I was pretty lucky here: I have an excellent publicist and team behind the book, and I'd already had some excellent help from friends talking about it at Star Wars Celebration, and then hosted a big talk at San Diego Comic Con, before heading out to do a smattering of other talks at local cons and libraries around the New England area.

Things slow down a lot after the launch

I had a decently busy schedule after the book's launch: I went to some big cons, went to some small ones, did some library talks, but settled into a pretty low-key schedule for the fall. I wasn't inundated with requests for talks or invites, and most of the marketing effort was designed to hit on the day of sale. Book publicists are busy: they've got other books to promote and once you're off their plate, they begin work on the next book on the schedule.

A lot of what I ended up doing were things that I'd put together on my own, and I found that to be a valuable bit of experience: tracking down convention leads, contacting libraries and bookstores, set up blog/podcast/radio/TV interviews, etc.

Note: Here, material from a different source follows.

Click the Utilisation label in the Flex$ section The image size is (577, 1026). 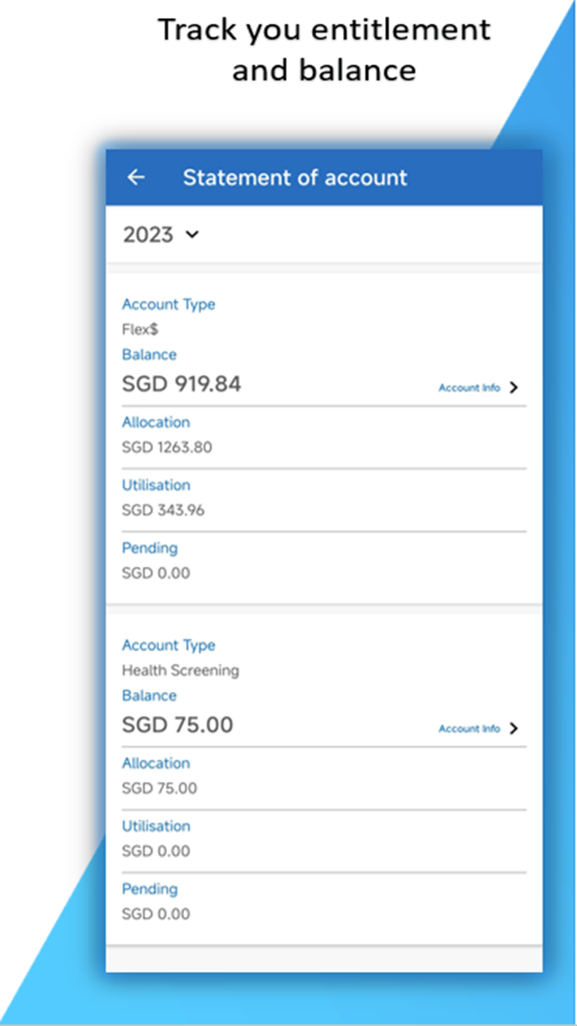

You can't predict what coverage you might get

Prior to and after the book release, Saga sent out a bunch of copies to reviewers: we made entire lists of websites and journalists and writers to talk to for this. Journalists are busy people and they're inundated with press releases – most will delete them unopened. It's sending out messages in bottles. I got lucky in a couple of places with some nice articles / interviews / reviews. But there were certainly plenty of places that we got some initial interest for, and never heard back from, or I'd do an interview and then an editor would kill a piece, and that was that.

On the flip side, I did have a couple of random journalists get in touch for quotes about things, because they'd found the book. It's always a delightful surprise, and it's one of those things you can't plan for.

Local TV is great for these types of things  

You know what was pretty successful, PR-wise? Local TV stations. They're constantly looking for local-interest stories, and they usually need content. Find what stations are in your area, look up the reporters, and hit them up via their news@tvstationhere address, and their individual addresses. It makes for a nice bit of publicity.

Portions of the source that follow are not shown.